Sunday 2 September 2012

WYSINWYG

Judging by how many fisheye lenses become available on the used market I guess a lot of people are seduced by their wackiness and then either get bored with or don't get to grips with them. There's no doubt they are a specialised tool, and their overuse can become wearing.

I think I have a use for such a lens, so bought one a couple of days ago. Although I have yet to use it in anger it has raised an interesting matter of visual perception. The image the lens creates is considered to be distorted. It's an exaggerated version of the barrel distortion photographers shy away from in non-fisheye lenses. However, it is only distorted when considered from the perception of the perspective we are accustomed to where straight lines all converge to a vanishing point. This is actually an artificial construct.
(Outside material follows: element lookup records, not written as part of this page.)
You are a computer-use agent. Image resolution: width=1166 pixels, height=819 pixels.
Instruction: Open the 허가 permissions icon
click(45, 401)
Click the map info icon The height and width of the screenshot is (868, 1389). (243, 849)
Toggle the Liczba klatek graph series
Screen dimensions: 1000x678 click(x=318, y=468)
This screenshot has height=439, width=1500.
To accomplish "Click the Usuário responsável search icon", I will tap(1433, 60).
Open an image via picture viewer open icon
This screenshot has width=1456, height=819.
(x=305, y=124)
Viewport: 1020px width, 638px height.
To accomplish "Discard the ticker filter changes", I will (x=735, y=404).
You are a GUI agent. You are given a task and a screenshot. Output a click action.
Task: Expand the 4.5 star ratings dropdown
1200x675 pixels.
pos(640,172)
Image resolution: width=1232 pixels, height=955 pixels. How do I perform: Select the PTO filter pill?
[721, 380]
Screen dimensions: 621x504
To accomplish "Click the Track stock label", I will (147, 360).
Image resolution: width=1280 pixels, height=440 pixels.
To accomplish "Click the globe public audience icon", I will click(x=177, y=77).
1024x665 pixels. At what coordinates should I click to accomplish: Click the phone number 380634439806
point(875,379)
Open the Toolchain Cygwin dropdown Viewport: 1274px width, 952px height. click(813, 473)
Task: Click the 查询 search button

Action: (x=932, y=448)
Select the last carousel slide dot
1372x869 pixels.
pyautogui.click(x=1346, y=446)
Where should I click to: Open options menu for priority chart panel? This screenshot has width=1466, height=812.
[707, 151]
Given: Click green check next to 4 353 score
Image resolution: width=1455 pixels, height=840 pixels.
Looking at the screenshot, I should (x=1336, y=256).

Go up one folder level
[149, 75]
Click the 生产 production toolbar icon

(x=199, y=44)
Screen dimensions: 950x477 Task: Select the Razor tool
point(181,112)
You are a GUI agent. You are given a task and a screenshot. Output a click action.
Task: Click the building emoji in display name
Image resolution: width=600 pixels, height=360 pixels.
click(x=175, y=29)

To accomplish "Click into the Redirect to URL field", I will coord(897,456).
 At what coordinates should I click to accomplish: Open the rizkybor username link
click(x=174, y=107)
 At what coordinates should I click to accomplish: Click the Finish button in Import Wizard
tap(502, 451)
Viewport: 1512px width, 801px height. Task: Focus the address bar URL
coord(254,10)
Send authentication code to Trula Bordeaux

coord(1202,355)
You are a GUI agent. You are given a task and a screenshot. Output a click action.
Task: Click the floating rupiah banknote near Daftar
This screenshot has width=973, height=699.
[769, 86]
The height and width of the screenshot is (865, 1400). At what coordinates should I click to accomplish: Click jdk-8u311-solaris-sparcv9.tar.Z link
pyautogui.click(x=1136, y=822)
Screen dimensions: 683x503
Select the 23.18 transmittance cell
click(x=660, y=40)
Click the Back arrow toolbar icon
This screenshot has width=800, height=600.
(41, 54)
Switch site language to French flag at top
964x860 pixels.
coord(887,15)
Of course we now have a simple means of converting the fisheye view to look more 'natural' with one simple mouse click. Yet what this produces is equally distorted, but in a different way. Although lines are straightened, objects become stretched and their shapes deformed. In some ways looking even less 'real' than the fisheye view.

The fact is that trying to replicate what we think we see as a two dimensional image with in the picture space is impossible no matter which line we take.

When I was a student I made a carefully measured painting of the studio I was working in, using a wide angle of view. The perspective was just like that of a fisheye lens on a camera produces. As we turn our head so the vanishing point moves. There is no single vanishing point. Cubism was one way in which the multiple or changing viewpoint has been explored. Hockney's 'joiners' demonstrate the same effect in multiple photographs pieced together to make one picture. Where Hockney made no attempt to match adjoining prints to perfection, today's photographers use sophisticated programs to stitch seamlessly multiple images to create panoramas. It can even be done quite adequately by a camera's software - provided the photographer is up to the task.

The flaws in this image are the result of operator error rather than software inefficiency.
These panoramas exhibit a similar form of perspective to that of the fisheye lens and the joiner. It is difficult to pre-visualise a panorama made in this way and results can be surprising.

I do wonder if the technology we have at our finger tips today makes striving for a notion of perfection the goal for some people. Pictures must be pin sharp, across the entire frame. blown highlights and blocked shadows must be eliminated. If this cannot be achieved in a single exposure then multiple exposures can be manipulated to give massive depth of focus by 'stacking', and equally exposed scenes through HDR techniques.

To my eyes a great many of these perfected images seem artificial. But that can often be the case with perfection.

I have another reason for not wanting to correct lens aberrations, which is that doing so completely changes what I saw through the viewfinder. Objects near the edge of the frame, included deliberately, can disappear from the 'improved' picture. This can apply just as easily to a non-fisheye lens. This is very much related to my annoyance of viewfinders which don't show precisely what will appear on the sensor, or film. I have found that even a 95% viewfinder will spoil my carefully composed picture requiring it to be cropped slightly to make it as I saw it. Trying to compensate by guess work is fraught with difficulty. When the viewfinder is only 85%, and hampered further by a lack of parallax correction you really do not see what you will get. I want my photographs to include everything I saw when framing the composition and nothing I didn't include. If there's some distortion or edge softness, or a burnt out highlight, I'm not bothered so long as the picture works.